▶ _REQUEST_
List each line from the items below that contains the string "icon".

▶ _RECORD EXTRACTS_

## begin

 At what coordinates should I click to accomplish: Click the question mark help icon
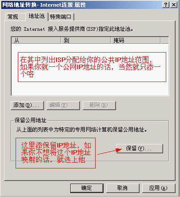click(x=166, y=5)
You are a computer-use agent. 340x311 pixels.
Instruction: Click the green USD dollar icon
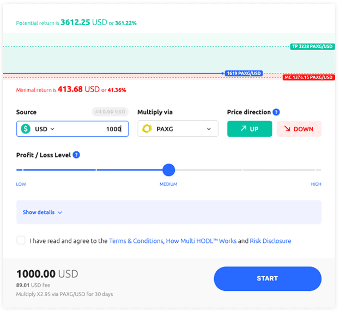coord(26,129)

## end
## begin

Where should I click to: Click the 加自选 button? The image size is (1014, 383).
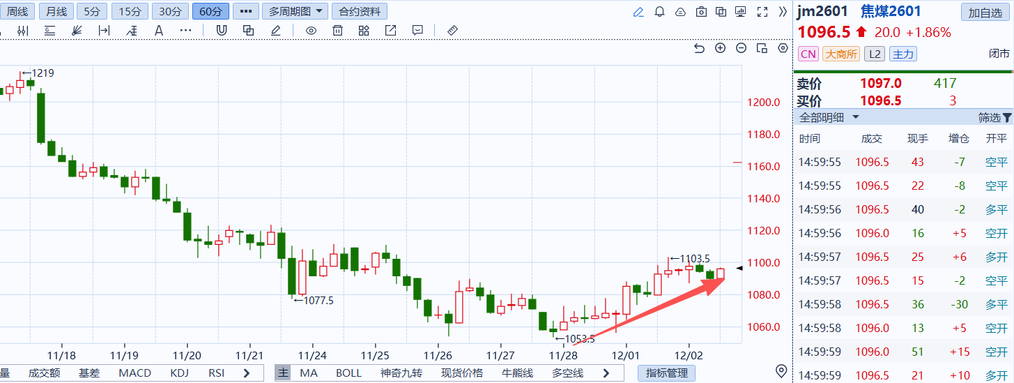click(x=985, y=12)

## end

▶ _EXERCISE SOLUTION_
 At what coordinates should I click to accomplish: Click the question mark help icon
Instruction: Click the green USD dollar icon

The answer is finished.